On assiste à l’explosion de nouveaux pays, mais aucun de ceux-ci ne jouera plus les premiers rôles : illustration peut-être que notre devise nationale si souvent remise en question a peut-être un sens " l’union fait la force ". Jusqu’ici, l’adage semble se vérifier : parmi ces nouveaux pays qui suivent la chute du rideau de fer, seule la Croatie on l’a dit peut soutenir la comparaison avec ces nations disparues. Cela peut sembler logique : ce sont de plus petits pays. Mais à l’Euro ce n’est pas qu’une question de taille : au palmarès, on trouve les Pays-Bas, la Grèce, le Portugal dernier vainqueur et aussi le Danemark en 1992. Ce dernier cas est d’ailleurs assez extraordinaire puisque le Danemark était venu remplacer au pied levé la Yougoslavie qui était en guerre et il l’a emporté à la surprise générale.
 

Des problèmes géopolitiques peuvent-ils influencent l’organisation de l’Euro ?

Cette année où sont présents la Russie et l’Ukraine : le tirage au sort a été organisé pour éviter de les placer dans le même groupe, en raison bien sûr de la tension entre les deux pays depuis l’annexion de la Crimée par Moscou et du conflit dans le Donbass entre l’armée ukrainienne et les séparatistes pro-russes.

Pas question de revivre ce à quoi les organisateurs de la compétition européenne ont dû faire face la première année : en 1960 le quart de finale doit opposer l’Espagne à l’URSS : le sang de Franco ne fait qu’un tour et le dictateur espagnol interdit à son équipe d’affronter la patrie du communisme.
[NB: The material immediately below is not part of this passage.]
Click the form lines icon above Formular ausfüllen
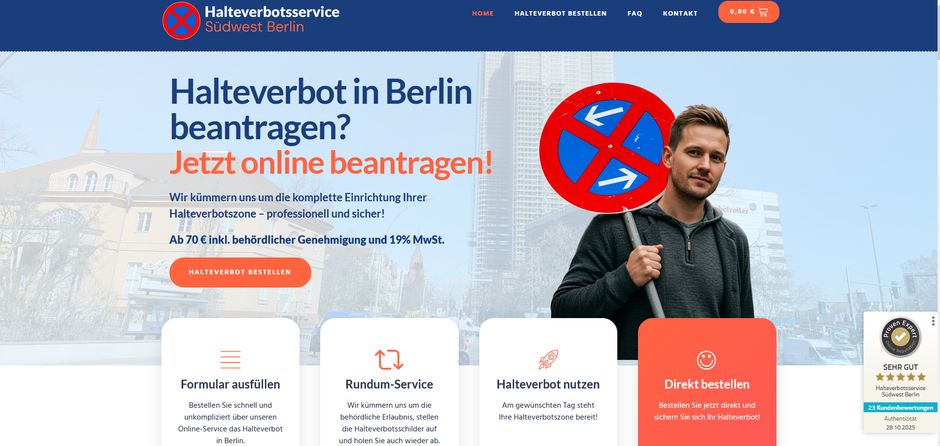This screenshot has height=446, width=940. [x=230, y=360]
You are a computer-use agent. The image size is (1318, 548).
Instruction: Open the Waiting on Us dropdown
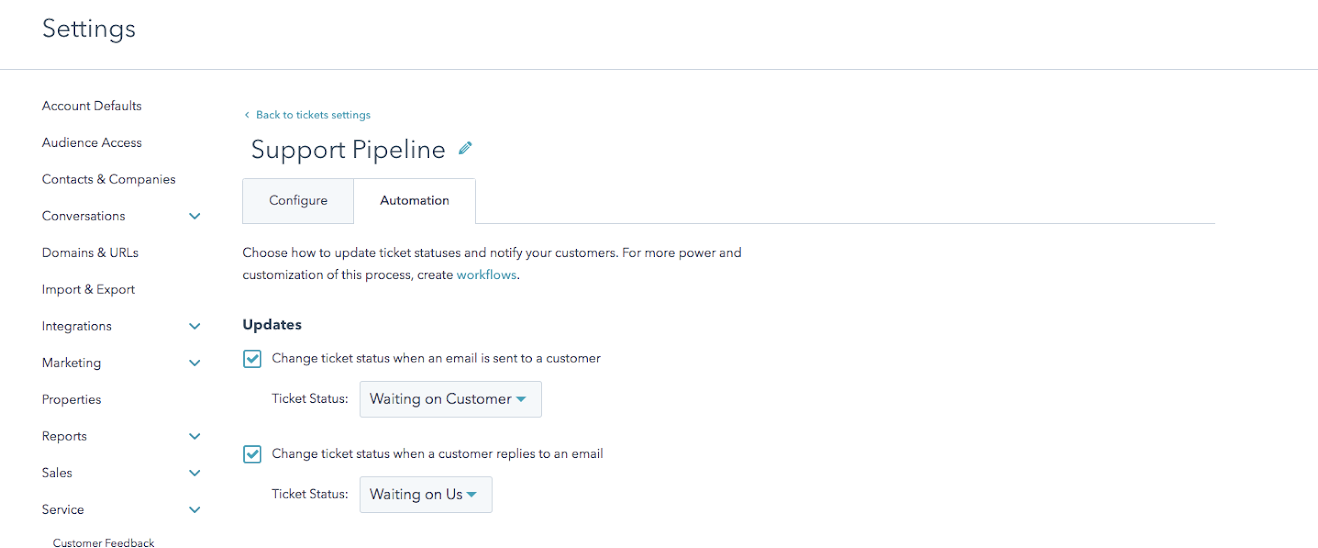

Résultat : l’URSS gagne par forfait et finit, on l’a dit, par remporter la compétition. 4 ans plus tard, Franco change d’avis : il autorise l’Espagne à jouer en finale contre les soviétiques. Il fait bien puisque l’Espagne triomphe au stade Bernabeu de Madrid.

Et les Belges dans tout ça ?

On a tous encore en mémoire la terrible désillusion de Lille il y a 5 ans en quart de finale contre le Pays de Galles, nous avons terminé troisième et deuxième du tournoi.

En 1972, la phase finale a lieu en Belgique et les vedettes de l’époque s’appellent Paul Van Himst, Christian Piot et Wilfried Van Moer. La Belgique est troisième après avoir été battus en demi-finale par l’Allemagne. 8 ans plus tard, en 1980, victoire en Italie avec Jean-Marie Pfaff, Eric Gerets et Jan Ceulemans : les Belges éliminent l’Angleterre, l’Espagne et l’Italie et sont battus en finale face à l’Allemagne.

Petite précision : cette Allemagne-là n’était pas la même qu’aujourd’hui : on parlait de RFA pour la différencier de la RDA qui au plan footbalistique comme économique n’a jamais vraiment fait le poids face à son voisin de l’ouest.